Il y a quelque chose de frustrant à travailler en face du Stade de France les jours de grandes manifestations. Et cela même pour les gens comme moi, que les jeux de ballon laissent de marbre, qu’il soit rond, ovale, grand ou petit.
La semaine qui précède, vous vous tapez les balances sons.
Cela peut tourner en véritable épreuve, notamment quand c’est Céline Dion qui débarque. Là, coincé dans votre bureau, vous vous dites que vraiment, non vraiment, vous n’avez rien fait pour mériter ça. La veille d’un grand match, c’est au tour de la Marseillaise de résonner en boucle.
Bref, les jours qui précèdent, il n’est pas rare de trouver toute cette agitation passablement agaçante.

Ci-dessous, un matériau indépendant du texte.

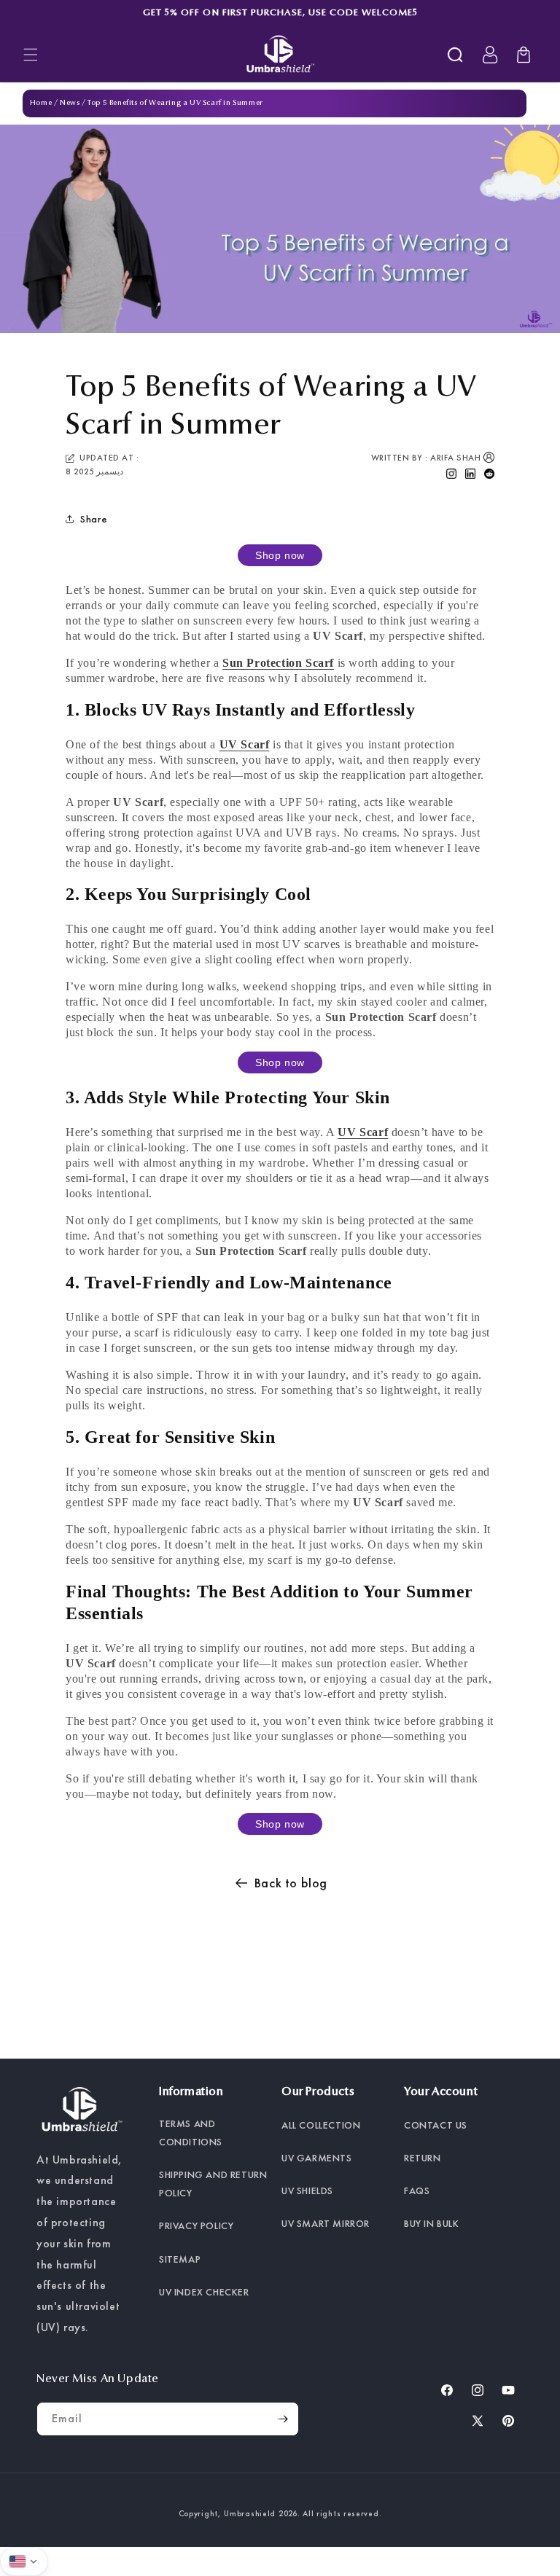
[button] (31, 55)
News (69, 103)
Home (41, 103)
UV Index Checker (204, 2291)
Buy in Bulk (431, 2223)
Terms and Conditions (190, 2132)
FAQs (416, 2190)
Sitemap (180, 2259)
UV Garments (316, 2157)
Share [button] (94, 518)
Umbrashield (250, 2513)
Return (422, 2157)
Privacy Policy (196, 2225)
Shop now (280, 555)
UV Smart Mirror (325, 2223)
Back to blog (290, 1882)
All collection (320, 2124)
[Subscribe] (282, 2419)
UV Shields (307, 2190)
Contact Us (435, 2124)
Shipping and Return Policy (213, 2183)
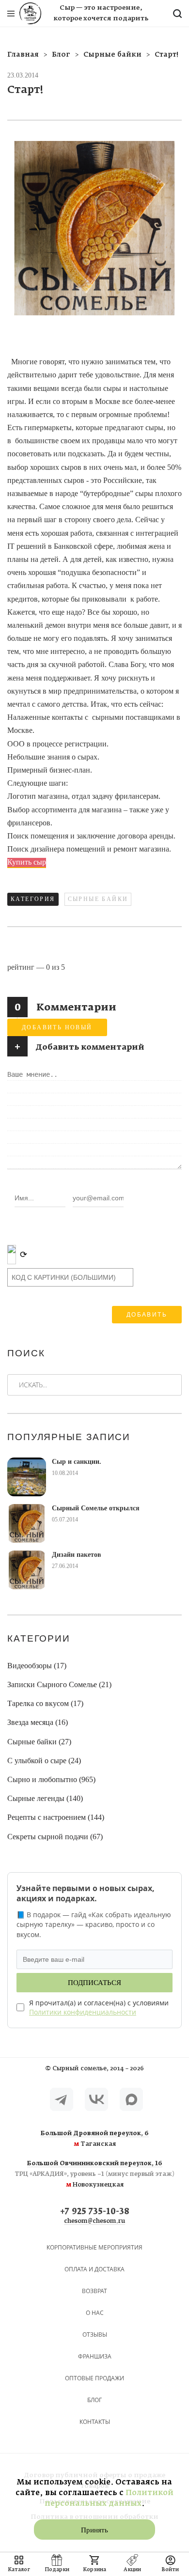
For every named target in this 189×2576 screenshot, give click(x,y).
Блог (94, 2400)
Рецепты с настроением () (55, 1817)
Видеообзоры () (36, 1665)
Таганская (95, 2139)
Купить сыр (26, 862)
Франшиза (94, 2356)
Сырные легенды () (45, 1798)
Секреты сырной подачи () (55, 1836)
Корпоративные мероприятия (94, 2247)
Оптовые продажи (94, 2378)
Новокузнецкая (94, 2174)
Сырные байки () (39, 1742)
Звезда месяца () (37, 1722)
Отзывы (94, 2334)
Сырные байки (98, 899)
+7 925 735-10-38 (94, 2212)
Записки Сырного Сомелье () (59, 1684)
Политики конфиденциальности (82, 2012)
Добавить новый (57, 1027)
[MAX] (131, 2099)
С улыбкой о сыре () (44, 1760)
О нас (95, 2313)
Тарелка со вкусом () (45, 1703)
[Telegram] (61, 2099)
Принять (94, 2530)
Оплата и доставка (94, 2269)
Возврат (94, 2291)
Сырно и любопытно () (51, 1779)
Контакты (94, 2422)
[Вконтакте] (96, 2099)
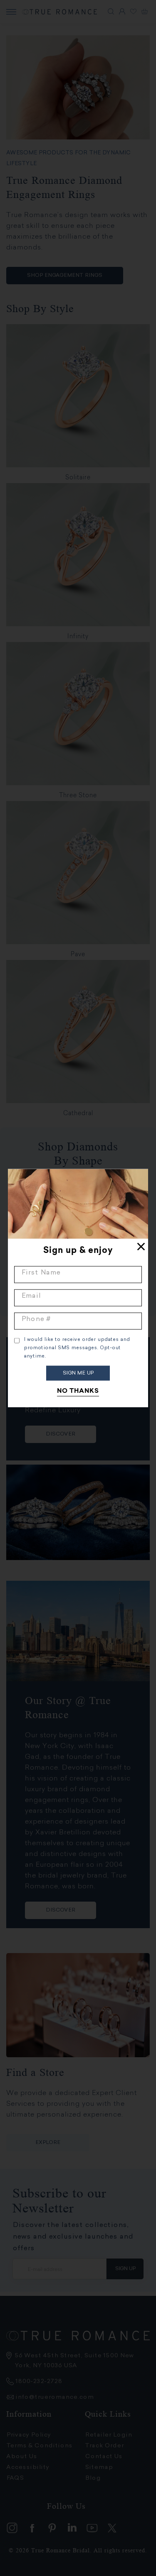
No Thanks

Mais le jour J, ce sont les Bandas qui vous font lever le nez de votre écran, et regarder par la fenêtre. D’un coup, cet espace habituellement peu animé se remplit d’une foule joyeuse. C’est coloré, ça crit, ça chante, ça bouge.
Et plus les heures passent, plus vous avez envie de traverser la rue et de les rejoindre ces gens qui semblent si impatients de pousser les portes du Grand Stade.

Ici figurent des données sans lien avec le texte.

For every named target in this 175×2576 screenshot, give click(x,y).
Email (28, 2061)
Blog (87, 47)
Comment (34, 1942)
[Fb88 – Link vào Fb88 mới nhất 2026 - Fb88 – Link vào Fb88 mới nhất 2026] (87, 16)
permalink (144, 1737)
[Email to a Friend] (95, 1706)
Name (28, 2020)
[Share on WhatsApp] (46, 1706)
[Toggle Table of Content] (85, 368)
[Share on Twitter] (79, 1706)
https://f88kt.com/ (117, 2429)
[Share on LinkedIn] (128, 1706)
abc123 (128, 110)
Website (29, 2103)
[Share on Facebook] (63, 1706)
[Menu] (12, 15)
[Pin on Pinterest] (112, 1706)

En les observant, derrière la fenêtre, vous éprouvez même un peu d’émotion devant cette foule issue de tous les coins du monde qui se retrouve ici, à Saint-Denis (*), au coeur du 9-3, en plein dans cette banlieue dont on parle parfois avec mépris, que l’on décrit souvent avec ignorance et que les médias dépeignent toujours si mal.
Vue d’en face, à H-3 avant la cérémonie d’ouverture, la Coupe du monde, cela donne ça :
Au final, moi et 99% de mes collègues sommes finalement rentrés chez nous. Beaucoup ont suivi la défaite de la France à la télé.
(*) A Saint-Denis, jusqu’au 20 octobre, tous les w-e sont organisés des concerts (30 concerts gratuits), des spectacles, des retransmission de matchs sur écran géant. Cette ville si cosmopolite se métissera plus encore dans l’échange et dans la festivité.